Bari Weiss is now CBS News editor-in-chief after Paramount acquires The Free Press
By Brian Stelter, CNN
(CNN) — Journalist and entrepreneur Bari Weiss is taking charge at CBS News and her startup, The Free Press, is being acquired by CBS parent company Paramount.
Starting today, Weiss is the editor-in-chief of CBS News, a new position that has stirred anxieties within the storied news division.
Weiss said in a memo to staffers that she wants to help make CBS “the most trusted news organization in America and the world.”
She will continue to run The Free Press as a standalone brand within its new owner, Paramount. The company did not release details about the transaction, but the Wall Street Journal reported that Paramount is paying about $150 million for the startup.
It’s a buzzy and risky move — the editor of a digital magazine with a clear editorial POV collaborating with one of the country’s oldest broadcasters — that reflects Paramount CEO David Ellison’s desire to shake up CBS News.
Ellison recently took control of Paramount through a merger with his own smaller company, Skydance Media, and he has been talking with Weiss about joining forces for months.
Sources previously told CNN that Ellison was interested in infusing her editorial perspective into CBS News.
The Free Press has won fans, and created plenty of fodder for critics, with heterodox columns and features. Since the site launched as a newsletter in 2021, its volume of so-called anti-woke content has stood out in a crowded media landscape; so have its opinion pieces conveying strong support for Israel, a view that Ellison outspokenly shares.
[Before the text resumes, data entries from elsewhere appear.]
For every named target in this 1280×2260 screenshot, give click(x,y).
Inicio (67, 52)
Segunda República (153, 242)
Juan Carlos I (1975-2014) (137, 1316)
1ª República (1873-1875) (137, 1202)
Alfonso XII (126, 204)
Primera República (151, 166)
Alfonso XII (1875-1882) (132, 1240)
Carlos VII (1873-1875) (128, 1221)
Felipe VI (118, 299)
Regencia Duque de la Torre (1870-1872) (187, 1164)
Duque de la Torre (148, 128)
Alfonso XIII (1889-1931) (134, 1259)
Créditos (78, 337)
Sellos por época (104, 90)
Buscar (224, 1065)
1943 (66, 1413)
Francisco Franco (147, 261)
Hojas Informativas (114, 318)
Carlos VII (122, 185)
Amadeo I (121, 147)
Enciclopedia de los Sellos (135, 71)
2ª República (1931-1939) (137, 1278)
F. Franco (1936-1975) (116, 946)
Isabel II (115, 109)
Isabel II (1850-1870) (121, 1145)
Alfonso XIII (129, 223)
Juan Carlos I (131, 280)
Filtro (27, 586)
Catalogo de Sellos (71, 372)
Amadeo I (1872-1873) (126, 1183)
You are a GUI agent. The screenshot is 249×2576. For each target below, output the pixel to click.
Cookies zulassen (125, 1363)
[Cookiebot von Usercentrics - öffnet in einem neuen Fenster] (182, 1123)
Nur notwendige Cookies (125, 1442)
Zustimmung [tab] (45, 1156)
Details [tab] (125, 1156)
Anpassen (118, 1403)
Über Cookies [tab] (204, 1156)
In a letter to all Paramount staffers on Monday morning, Ellison bemoaned “partisan division and hostile disputes” in America and said the media “amplifies the very partisanship tearing our society apart.”
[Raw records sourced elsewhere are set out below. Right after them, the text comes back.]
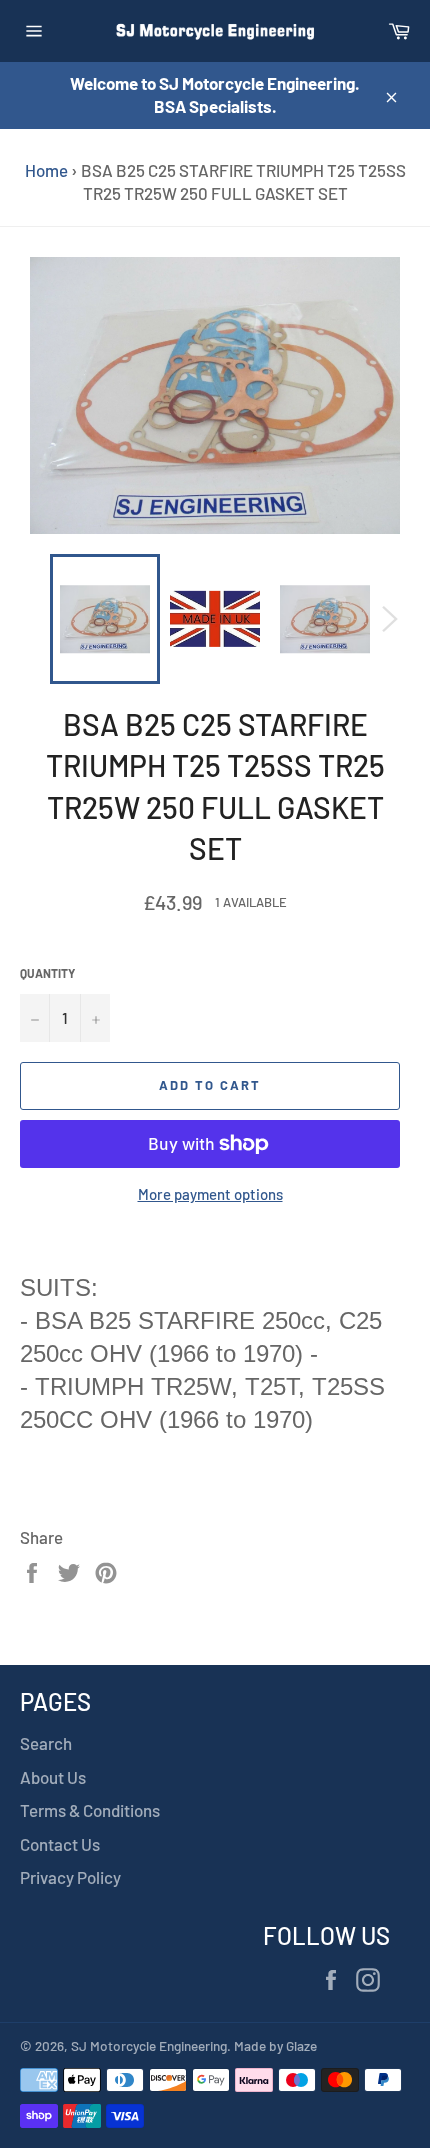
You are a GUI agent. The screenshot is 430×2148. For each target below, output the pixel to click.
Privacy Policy (70, 1877)
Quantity (47, 973)
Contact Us (60, 1844)
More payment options (210, 1194)
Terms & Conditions (90, 1810)
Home (46, 170)
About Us (53, 1777)
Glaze (301, 2045)
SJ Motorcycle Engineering (149, 2045)
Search (46, 1743)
At Paramount, he said, “We aim to do our part in helping rebuild a society where our shared humanity unites us, and where our differences become a source of strength rather than division.”
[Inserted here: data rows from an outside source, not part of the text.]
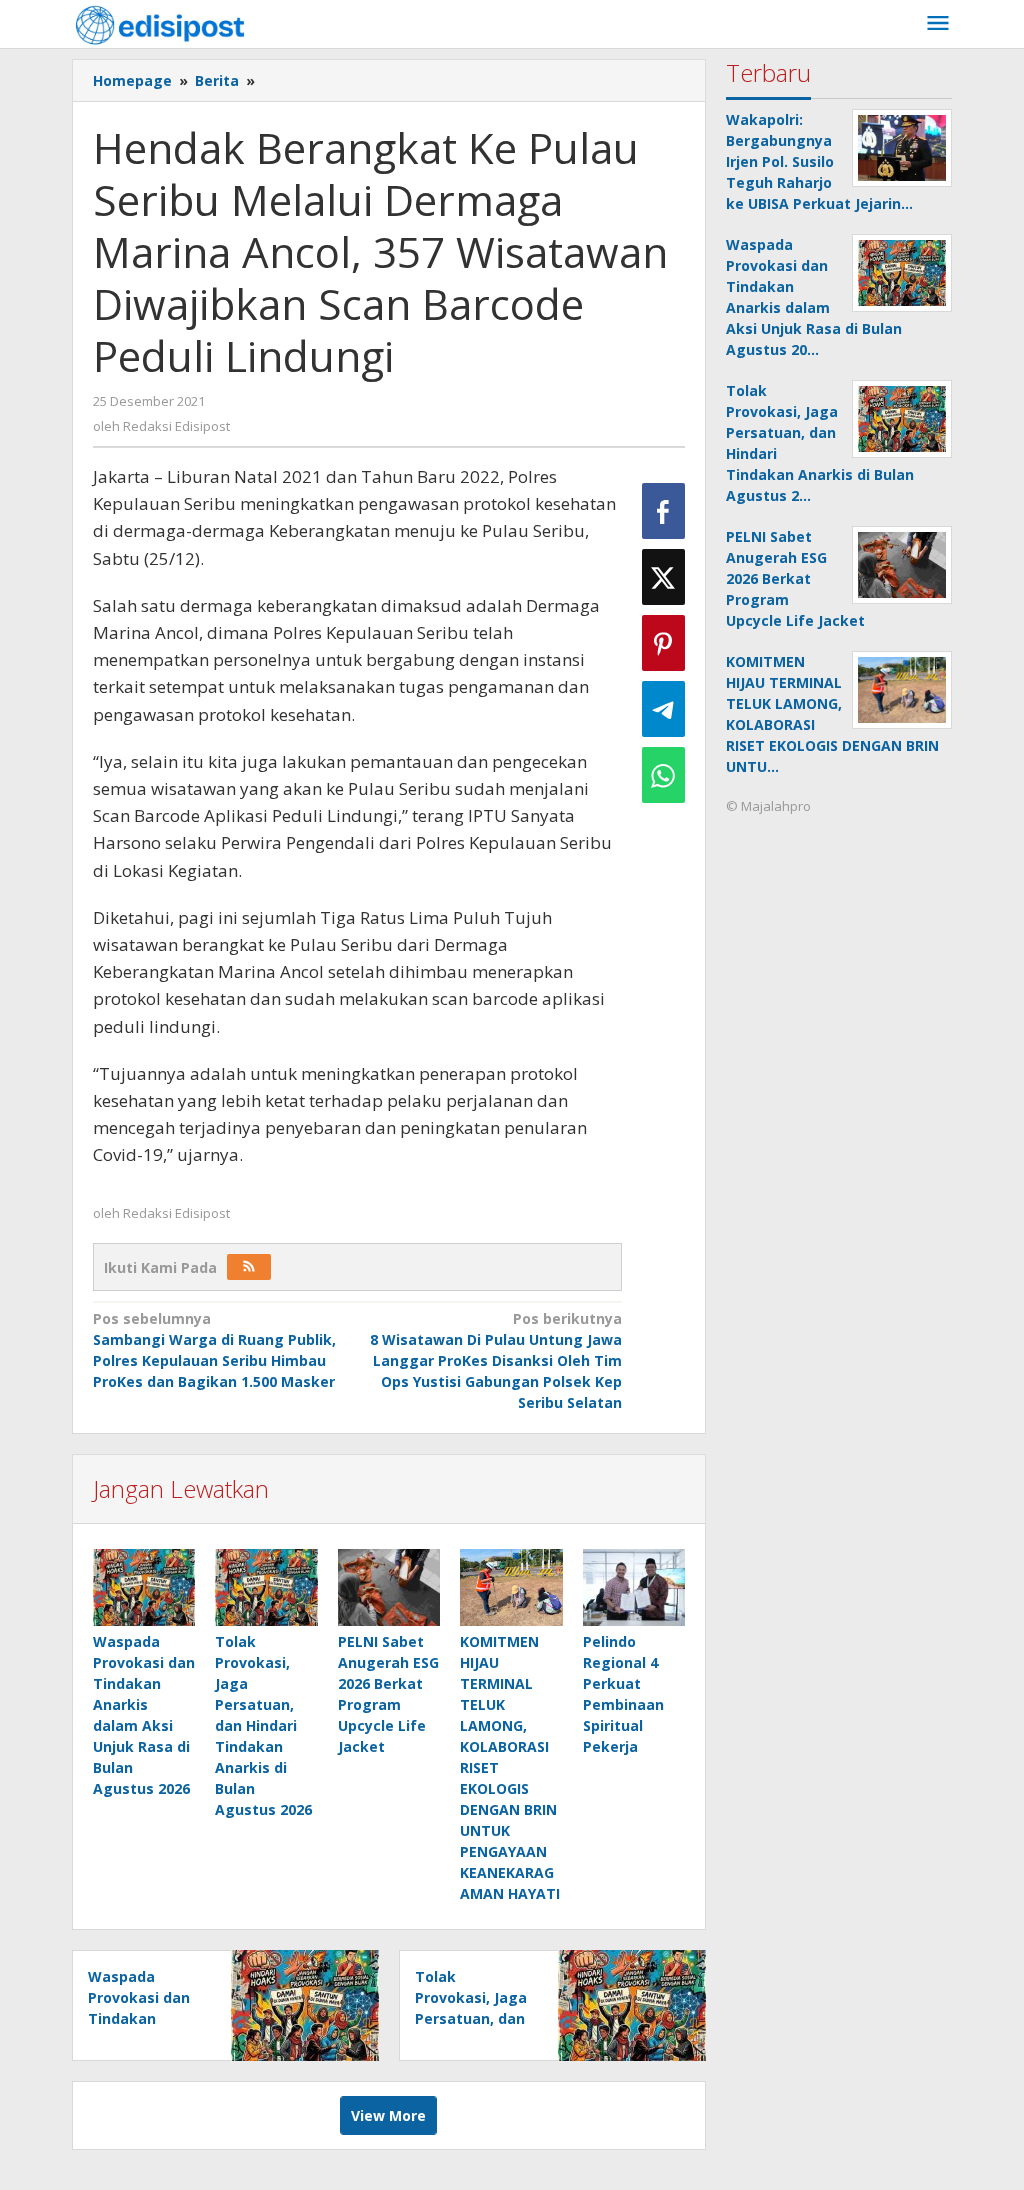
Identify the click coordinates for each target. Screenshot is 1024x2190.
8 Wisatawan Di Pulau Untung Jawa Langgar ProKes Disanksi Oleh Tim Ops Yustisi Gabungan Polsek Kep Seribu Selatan (496, 1360)
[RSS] (249, 1267)
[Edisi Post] (160, 23)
In a sign that he is prioritizing this project, he said Weiss would report directly to him, outside the existing organizational chart for CBS News.
Tom Cibrowski will remain president of CBS News and will continue to report to Paramount TV boss George Cheeks. Paramount said, “Cibrowski’s decades of journalistic, operational, and broadcast experience provide essential continuity and expertise.”
What Weiss brings to CBS
Weiss lacks experience managing a newsroom the size of CBS or overseeing a stable of TV shows like “60 Minutes.”
But she brings a news sensibility and attitude that Ellison wants to elevate.
Paramount described the editor-in-chief role this way: “Weiss will shape editorial priorities, champion core values across platforms, and lead innovation in how the organization reports and delivers the news.”
In a letter to The Free Press subscribers, Weiss said the site will continue to publish stories, podcasts, and other content.
The acquisition “gives The Free Press a chance to help reshape a storied media organization — to help guide CBS News into a future that honors those great values that underpin The Free Press and the best of American journalism,” she said.
Weiss asserted in the letter that “the illiberalism of our institutions,” a primary topic of The Free Press in its first years, was “the story of the last decade,” but said “we now face a different form of illiberalism emanating from our fringes.”
“On the one hand,” she said, “an America-loathing far left. On the other, a history-erasing far right. These extremes do not represent the majority of the country, but they have increasing power in our politics, our culture, and our media ecosystem.”
There is an opportunity, she argued, to serve “the enormous numbers of smart, politically mixed, pragmatic Americans” who are the “actual mainstream” in America.
Ellison has made similar comments about wanting CBS News to appeal to “70%” of Americans ranging “from center left to center right,” pointedly excluding hyperpartisan extremes.
In a Monday statement, he said, “We believe the majority of the country longs for news that is balanced and fact-based, and we want CBS to be their home.”
Weiss is expected to meet with CBS News staffers later on Monday.
In her letter to subscribers, she said of Ellison and the Paramount leadership team, “They understand, as we do, that America cannot thrive without common facts, common truths, and a common reality.”